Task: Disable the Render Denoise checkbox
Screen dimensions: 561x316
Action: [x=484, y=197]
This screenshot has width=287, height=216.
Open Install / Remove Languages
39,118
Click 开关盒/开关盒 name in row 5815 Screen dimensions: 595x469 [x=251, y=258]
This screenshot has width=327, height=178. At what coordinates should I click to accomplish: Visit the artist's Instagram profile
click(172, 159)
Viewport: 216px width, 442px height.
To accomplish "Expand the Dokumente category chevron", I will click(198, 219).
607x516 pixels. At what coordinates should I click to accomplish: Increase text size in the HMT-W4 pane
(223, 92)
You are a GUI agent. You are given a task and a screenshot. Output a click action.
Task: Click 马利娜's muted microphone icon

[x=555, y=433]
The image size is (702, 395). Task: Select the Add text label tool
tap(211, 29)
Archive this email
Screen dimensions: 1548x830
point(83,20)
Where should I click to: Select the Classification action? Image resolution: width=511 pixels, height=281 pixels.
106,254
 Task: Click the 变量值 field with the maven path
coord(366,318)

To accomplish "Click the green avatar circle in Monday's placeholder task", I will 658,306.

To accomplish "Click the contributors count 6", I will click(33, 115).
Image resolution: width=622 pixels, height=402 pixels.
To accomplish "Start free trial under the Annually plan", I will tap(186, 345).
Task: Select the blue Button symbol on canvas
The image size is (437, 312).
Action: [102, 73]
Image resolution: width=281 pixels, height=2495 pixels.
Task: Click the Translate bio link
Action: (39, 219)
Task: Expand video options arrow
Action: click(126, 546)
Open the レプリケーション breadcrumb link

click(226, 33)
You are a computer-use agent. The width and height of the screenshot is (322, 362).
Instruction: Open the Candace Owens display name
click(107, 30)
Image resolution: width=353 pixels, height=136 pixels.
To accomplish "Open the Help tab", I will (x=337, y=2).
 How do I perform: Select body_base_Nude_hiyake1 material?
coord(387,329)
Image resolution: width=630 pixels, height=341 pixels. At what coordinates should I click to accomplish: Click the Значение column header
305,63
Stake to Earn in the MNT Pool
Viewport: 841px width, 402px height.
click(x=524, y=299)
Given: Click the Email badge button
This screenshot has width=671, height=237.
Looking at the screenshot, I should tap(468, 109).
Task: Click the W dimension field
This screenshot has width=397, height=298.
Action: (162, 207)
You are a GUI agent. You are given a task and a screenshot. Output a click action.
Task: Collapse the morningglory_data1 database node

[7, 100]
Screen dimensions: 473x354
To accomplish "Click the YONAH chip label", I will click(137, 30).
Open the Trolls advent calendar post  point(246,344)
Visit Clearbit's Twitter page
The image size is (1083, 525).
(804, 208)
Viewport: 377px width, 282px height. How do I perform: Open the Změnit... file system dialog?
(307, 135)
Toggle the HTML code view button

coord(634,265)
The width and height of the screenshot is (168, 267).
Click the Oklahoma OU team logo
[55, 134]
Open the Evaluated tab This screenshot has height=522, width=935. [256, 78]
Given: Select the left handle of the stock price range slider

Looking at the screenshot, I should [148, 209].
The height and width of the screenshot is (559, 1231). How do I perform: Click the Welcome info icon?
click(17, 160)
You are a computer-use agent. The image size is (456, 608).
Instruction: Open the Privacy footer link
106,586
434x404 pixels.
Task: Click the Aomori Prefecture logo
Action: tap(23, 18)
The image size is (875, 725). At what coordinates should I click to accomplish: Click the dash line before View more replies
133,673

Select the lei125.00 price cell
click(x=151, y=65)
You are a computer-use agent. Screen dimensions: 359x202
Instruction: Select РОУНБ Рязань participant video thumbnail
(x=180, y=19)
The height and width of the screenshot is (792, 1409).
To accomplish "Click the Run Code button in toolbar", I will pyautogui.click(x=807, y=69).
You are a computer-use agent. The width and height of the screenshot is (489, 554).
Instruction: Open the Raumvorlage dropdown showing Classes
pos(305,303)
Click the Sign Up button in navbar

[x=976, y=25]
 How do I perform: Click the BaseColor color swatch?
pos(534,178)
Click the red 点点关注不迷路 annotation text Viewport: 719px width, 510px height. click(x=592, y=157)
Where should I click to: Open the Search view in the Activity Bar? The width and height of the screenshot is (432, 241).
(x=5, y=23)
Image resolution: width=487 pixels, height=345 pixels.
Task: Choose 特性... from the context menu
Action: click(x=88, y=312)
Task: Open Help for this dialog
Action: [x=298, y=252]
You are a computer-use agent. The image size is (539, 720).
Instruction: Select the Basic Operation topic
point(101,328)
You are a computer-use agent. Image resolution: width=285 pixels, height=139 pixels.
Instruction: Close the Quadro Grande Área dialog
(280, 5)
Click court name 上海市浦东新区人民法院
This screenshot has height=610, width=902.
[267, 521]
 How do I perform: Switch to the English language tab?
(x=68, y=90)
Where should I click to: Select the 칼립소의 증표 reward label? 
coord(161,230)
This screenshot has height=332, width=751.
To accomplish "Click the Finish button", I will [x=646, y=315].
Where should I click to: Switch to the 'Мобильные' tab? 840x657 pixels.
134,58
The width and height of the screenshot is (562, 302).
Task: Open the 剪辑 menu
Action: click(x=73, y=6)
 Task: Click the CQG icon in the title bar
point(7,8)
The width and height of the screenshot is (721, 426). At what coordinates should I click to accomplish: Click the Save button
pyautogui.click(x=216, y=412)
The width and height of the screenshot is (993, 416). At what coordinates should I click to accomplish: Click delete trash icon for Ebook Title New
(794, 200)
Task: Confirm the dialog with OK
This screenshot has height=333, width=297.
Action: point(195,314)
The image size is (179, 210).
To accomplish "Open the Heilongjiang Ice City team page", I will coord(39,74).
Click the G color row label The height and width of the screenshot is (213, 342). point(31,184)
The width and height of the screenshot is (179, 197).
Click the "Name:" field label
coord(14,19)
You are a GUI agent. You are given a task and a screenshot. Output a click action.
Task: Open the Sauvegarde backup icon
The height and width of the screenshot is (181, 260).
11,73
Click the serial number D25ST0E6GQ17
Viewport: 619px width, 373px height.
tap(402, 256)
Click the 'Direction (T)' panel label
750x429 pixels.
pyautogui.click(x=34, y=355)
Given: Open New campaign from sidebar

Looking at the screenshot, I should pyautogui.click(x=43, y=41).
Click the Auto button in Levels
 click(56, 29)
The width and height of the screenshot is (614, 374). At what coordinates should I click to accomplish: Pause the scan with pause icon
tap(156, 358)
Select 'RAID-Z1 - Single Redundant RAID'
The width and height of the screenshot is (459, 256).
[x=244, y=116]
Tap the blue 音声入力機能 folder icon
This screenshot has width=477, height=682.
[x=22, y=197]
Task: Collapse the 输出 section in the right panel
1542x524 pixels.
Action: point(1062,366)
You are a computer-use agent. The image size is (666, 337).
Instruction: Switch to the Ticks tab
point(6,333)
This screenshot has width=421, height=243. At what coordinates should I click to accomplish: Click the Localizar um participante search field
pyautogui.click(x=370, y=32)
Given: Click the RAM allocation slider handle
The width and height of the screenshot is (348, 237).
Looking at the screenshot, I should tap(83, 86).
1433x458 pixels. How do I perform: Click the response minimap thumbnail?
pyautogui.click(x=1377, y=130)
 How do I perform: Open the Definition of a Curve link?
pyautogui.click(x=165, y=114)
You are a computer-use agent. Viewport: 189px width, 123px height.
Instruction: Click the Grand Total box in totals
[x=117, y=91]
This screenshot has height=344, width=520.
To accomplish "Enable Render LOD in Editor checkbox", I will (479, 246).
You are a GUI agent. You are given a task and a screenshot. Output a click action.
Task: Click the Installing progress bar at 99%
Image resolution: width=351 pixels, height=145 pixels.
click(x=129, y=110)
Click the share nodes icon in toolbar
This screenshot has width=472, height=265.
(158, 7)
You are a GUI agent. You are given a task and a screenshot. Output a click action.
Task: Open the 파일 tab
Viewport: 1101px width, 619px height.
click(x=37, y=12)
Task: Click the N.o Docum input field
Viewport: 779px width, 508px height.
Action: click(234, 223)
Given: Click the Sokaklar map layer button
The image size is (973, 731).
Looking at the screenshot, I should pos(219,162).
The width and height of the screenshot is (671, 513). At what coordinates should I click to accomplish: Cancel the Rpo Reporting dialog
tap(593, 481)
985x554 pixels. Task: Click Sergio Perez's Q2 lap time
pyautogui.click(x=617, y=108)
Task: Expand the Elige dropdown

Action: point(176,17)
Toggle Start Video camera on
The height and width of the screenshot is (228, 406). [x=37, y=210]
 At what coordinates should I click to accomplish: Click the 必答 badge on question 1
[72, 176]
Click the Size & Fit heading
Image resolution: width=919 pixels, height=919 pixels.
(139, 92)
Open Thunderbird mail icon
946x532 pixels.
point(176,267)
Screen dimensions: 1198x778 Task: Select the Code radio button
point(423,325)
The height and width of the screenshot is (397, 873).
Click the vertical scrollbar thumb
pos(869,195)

BRIEF >>
In the listing above, the lines from the one containing "At what coordinates should I click to accomplish: Click the 必答" through the last line are to be returned exactly.

RESPONSE FOR THIS EXERCISE >>
 At what coordinates should I click to accomplish: Click the 必答 badge on question 1
[72, 176]
Click the Size & Fit heading
Image resolution: width=919 pixels, height=919 pixels.
(139, 92)
Open Thunderbird mail icon
946x532 pixels.
point(176,267)
Screen dimensions: 1198x778 Task: Select the Code radio button
point(423,325)
The height and width of the screenshot is (397, 873).
Click the vertical scrollbar thumb
pos(869,195)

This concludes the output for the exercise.